Service equipment scaling vs R-22 — full reference table

R-410A's service-equipment requirements are not subtle adjustments to R-22 practice — they are pressure-rating step changes that drove a complete generation of HVAC service tools.

| Equipment | R-22 | R-410A | | --- | --- | --- | | Manifold gauge high-side rating | 500 PSI | 800 PSI | | Recovery cylinder | 400 PSI service / 500 PSI burst | 600 PSI service / 800 PSI burst | | Charging hose | 500 PSI working | 800 PSI working | | Recovery machine | R-22 rated | R-410A rated (separate certification) | | Lubricant | Mineral oil or alkylbenzene | POE only (ISO 32 typical) | | Vacuum target | 500 microns | 500 microns held 30+ min (POE hygroscopic) | | Service port type | Standard 1/4" SAE | 5/16" SAE (R-410A-specific) |

The R-22 to R-410A transition between 2003-2010 forced contractors to replace entire service-tool inventories. Using R-22-rated equipment on R-410A risks rupture and is not permitted under any HVAC service standard. POE oil's moisture sensitivity adds vacuum-procedure discipline beyond R-22 practice.

POE lubricant — why hygroscopic chemistry matters

Polyolester (POE) oil is the synthetic lubricant required for R-410A and other HFC refrigerants.
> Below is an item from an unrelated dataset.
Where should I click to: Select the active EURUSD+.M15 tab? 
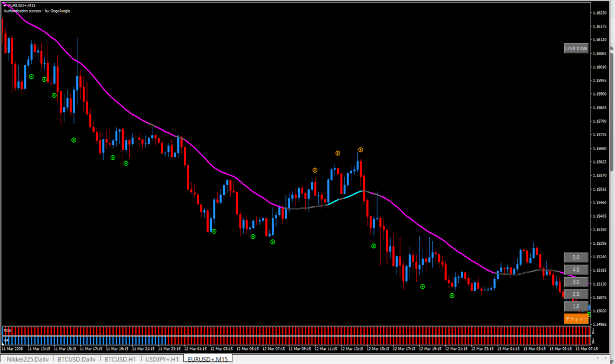(x=208, y=359)
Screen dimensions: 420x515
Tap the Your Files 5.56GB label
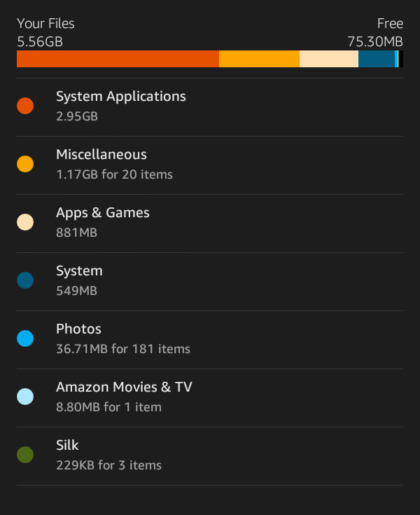46,32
The chemistry is fundamentally different from R-22's mineral oil — POE molecules are designed to mix with the highly polar HFC refrigerant molecules and return to the compressor in the refrigerant flow. Mineral oil (a non-polar hydrocarbon) is not miscible with HFCs and would separate, causing compressor lubrication failure within hours [ahri700].

The downside of POE chemistry is hygroscopy — POE molecules contain ester groups that attract water molecules. A POE oil container left open to a 50% humidity environment for an hour absorbs enough moisture to significantly degrade its lubrication performance. In a sealed refrigeration system, water reacts with POE to form weak organic acids that corrode copper and aluminum surfaces over time.

The service defense is two-part. First, minimize oil exposure to atmospheric humidity — close oil containers immediately after pouring, do not leave the system open longer than necessary during service. Second, pull deep vacuum (500 microns) and verify it holds for at least 30 minutes before charging refrigerant; any vacuum decay indicates moisture or leak that must be resolved.

AIM Act timeline — what happens through 2036

The EPA AIM Act technology transitions rule prohibits new residential AC equipment using ≤700-GWP refrigerants effective 1 January 2025 [aimact]. R-410A's GWP of 2088 placed it well outside the allowed range; new equipment now uses R-32 or R-454B.

Separately, the AIM Act caps total US HFC production and import on a baseline-percentage schedule. The baseline was set at the 2011-2013 US HFC consumption average, and the schedule reduces allocations over time: 40% reduction by 2024 (already in effect), 70% by 2029, 80% by 2034, and 85% by 2036. Each step tightens the legally available supply of all HFCs across all end-uses.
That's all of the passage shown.